Reproduce verbatim everything from the line containing "The width and height of the screenshot is (524, 522)." down to the line containing "center [66, 102].", including both of those lines, and nothing else.
-- Listed records follows --
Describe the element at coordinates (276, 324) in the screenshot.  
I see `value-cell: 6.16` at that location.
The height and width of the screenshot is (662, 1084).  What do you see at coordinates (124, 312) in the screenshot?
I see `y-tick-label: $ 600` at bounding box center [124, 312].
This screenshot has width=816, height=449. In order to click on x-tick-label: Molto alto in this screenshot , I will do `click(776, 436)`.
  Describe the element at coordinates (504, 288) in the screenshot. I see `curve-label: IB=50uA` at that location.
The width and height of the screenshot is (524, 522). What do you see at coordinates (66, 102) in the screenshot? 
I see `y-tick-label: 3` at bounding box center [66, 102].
-- Listed records concluded --
-- Listed records follows --
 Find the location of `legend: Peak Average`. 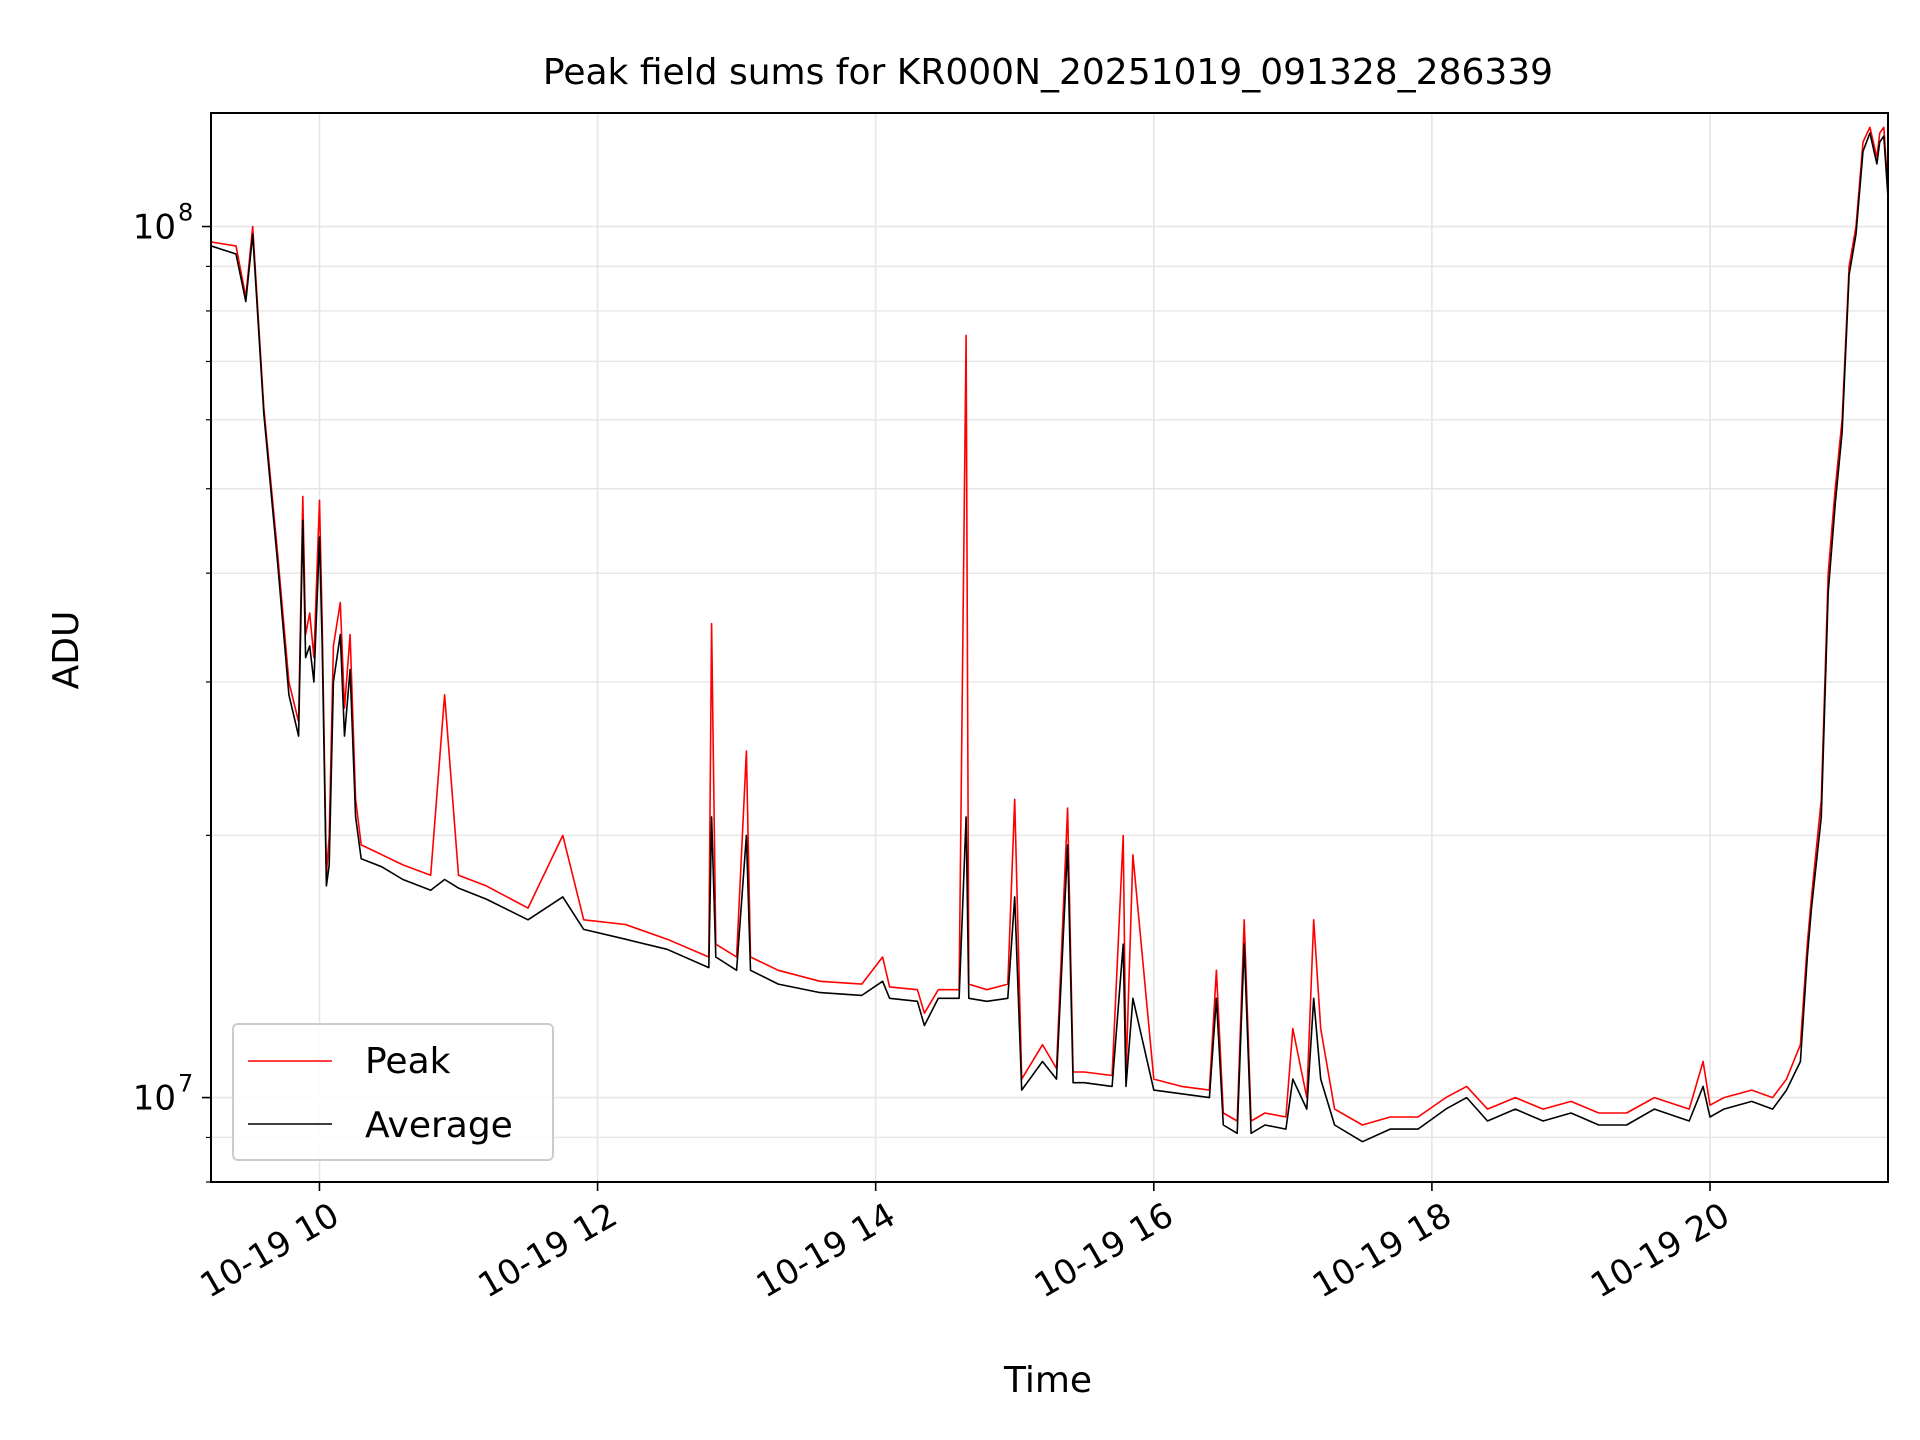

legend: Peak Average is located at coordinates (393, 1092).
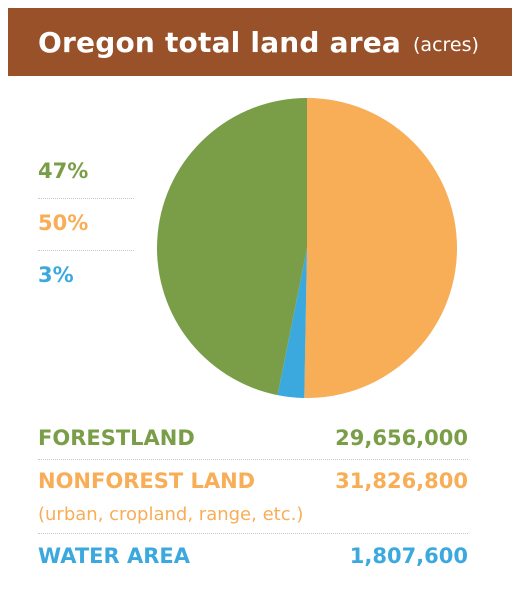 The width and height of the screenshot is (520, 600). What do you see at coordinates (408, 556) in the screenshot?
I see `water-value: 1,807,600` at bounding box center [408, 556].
-- Listed records concluded --
== Exercise answer ==
The width and height of the screenshot is (524, 522). What do you see at coordinates (66, 102) in the screenshot? 
I see `y-tick-label: 3` at bounding box center [66, 102].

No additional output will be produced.